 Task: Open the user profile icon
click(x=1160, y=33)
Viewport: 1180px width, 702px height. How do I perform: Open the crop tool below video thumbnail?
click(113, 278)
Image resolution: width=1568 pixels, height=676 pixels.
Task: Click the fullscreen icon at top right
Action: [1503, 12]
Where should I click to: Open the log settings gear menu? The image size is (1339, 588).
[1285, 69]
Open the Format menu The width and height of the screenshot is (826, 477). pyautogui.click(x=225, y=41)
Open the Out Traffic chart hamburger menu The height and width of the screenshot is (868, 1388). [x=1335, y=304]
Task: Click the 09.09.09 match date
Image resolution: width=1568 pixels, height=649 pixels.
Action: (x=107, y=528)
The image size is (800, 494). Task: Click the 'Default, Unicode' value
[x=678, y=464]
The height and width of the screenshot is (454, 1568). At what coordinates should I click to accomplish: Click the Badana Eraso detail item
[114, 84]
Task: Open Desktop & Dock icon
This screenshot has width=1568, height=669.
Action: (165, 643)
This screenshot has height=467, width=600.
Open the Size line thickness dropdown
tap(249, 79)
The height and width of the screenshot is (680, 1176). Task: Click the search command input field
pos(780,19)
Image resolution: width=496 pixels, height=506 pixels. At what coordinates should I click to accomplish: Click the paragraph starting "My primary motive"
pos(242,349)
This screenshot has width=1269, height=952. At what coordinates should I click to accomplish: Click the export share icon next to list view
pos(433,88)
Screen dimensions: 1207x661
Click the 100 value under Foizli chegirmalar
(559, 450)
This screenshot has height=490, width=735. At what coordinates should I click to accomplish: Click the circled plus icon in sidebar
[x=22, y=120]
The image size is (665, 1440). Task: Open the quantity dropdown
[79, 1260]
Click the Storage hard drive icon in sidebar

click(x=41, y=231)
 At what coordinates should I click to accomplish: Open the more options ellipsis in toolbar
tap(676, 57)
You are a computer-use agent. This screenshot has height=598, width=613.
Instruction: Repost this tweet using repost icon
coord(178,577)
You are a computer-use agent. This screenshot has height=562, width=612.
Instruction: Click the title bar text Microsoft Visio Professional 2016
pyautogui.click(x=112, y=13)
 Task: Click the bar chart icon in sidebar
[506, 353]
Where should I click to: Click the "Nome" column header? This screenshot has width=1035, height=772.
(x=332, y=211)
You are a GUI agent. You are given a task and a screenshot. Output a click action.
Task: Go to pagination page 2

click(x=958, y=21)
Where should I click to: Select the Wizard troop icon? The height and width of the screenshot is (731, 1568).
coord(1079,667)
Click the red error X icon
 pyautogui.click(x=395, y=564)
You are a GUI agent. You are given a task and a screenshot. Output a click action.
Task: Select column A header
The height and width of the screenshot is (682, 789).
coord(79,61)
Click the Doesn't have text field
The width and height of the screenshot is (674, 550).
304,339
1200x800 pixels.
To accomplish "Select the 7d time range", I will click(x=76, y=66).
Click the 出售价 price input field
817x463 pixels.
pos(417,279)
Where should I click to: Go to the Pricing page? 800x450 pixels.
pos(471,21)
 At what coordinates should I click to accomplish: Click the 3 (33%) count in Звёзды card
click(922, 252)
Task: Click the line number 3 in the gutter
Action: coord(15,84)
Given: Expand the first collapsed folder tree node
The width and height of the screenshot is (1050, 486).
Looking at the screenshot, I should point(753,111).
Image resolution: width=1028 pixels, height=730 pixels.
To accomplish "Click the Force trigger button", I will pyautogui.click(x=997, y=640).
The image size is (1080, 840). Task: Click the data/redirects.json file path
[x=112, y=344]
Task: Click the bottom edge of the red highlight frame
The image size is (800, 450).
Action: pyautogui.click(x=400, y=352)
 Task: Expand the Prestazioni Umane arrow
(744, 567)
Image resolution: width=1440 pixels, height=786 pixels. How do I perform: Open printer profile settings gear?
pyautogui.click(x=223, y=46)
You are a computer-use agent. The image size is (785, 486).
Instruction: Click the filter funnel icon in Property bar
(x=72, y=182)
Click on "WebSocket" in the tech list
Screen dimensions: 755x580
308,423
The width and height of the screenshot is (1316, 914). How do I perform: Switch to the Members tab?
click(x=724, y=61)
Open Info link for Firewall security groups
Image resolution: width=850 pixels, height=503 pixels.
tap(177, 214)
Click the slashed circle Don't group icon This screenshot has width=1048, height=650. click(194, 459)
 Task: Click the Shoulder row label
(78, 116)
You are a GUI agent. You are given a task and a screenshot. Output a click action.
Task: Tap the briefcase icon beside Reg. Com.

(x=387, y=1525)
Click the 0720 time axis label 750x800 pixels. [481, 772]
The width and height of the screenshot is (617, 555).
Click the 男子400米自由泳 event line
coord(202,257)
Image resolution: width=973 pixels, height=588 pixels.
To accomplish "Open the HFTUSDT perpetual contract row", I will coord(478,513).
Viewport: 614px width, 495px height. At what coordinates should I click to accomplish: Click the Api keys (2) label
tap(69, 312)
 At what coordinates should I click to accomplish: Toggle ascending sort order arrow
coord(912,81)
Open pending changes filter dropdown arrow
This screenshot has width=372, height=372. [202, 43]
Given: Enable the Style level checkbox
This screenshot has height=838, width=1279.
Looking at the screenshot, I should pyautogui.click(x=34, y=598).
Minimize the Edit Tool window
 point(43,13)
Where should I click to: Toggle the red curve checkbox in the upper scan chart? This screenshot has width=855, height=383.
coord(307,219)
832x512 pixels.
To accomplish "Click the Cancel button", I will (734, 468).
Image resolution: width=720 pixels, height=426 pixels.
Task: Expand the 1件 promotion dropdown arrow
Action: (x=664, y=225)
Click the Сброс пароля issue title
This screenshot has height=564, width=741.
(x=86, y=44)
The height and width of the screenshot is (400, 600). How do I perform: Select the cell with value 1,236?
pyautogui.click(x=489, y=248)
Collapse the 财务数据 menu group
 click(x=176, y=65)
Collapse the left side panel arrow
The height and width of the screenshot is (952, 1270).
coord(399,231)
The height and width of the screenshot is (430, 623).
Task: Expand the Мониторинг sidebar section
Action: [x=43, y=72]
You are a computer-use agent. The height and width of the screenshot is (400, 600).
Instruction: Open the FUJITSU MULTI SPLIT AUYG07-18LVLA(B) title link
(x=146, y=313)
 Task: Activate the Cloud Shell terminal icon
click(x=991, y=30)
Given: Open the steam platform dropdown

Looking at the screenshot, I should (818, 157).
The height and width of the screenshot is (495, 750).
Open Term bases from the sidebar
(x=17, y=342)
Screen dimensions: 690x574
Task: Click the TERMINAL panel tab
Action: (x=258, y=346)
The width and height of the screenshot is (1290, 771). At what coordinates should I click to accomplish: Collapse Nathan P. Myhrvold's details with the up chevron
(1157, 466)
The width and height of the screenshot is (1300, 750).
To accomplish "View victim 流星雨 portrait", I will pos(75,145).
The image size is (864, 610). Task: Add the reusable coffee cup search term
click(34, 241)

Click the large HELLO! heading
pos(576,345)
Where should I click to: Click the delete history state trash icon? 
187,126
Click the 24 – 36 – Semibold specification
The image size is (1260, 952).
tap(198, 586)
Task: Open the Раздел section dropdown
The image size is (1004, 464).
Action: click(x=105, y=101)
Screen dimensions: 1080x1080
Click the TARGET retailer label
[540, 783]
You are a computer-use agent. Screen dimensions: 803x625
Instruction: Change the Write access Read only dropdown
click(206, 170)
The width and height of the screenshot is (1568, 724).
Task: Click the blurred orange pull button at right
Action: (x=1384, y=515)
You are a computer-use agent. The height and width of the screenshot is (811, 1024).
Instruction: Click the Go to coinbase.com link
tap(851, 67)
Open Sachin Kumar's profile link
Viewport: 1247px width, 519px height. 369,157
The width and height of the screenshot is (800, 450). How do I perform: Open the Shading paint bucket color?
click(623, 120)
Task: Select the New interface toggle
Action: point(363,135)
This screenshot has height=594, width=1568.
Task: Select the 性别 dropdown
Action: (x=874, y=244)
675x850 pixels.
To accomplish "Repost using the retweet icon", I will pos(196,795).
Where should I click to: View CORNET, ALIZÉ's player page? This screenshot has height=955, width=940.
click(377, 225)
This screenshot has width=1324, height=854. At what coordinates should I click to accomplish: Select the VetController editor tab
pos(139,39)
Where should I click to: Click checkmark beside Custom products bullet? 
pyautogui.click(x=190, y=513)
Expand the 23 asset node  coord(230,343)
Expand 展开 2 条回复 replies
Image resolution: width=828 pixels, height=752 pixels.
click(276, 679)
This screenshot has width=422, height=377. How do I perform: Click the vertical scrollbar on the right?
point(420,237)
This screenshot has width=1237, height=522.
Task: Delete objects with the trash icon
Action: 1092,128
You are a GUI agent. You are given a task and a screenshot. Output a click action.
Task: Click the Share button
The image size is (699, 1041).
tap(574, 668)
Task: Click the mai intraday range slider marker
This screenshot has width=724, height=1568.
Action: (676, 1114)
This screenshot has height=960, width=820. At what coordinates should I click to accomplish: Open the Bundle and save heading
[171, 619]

--------------------------------

* _What you have to do_:
Of the lines above, extract only those from the line with "Viewport: 614px width, 495px" to the line with "832x512 pixels.", both included, exactly as written.

* _Answer area_:
Viewport: 614px width, 495px height. At what coordinates should I click to accomplish: Click the Api keys (2) label
tap(69, 312)
 At what coordinates should I click to accomplish: Toggle ascending sort order arrow
coord(912,81)
Open pending changes filter dropdown arrow
This screenshot has width=372, height=372. [202, 43]
Given: Enable the Style level checkbox
This screenshot has height=838, width=1279.
Looking at the screenshot, I should pyautogui.click(x=34, y=598).
Minimize the Edit Tool window
 point(43,13)
Where should I click to: Toggle the red curve checkbox in the upper scan chart? This screenshot has width=855, height=383.
coord(307,219)
832x512 pixels.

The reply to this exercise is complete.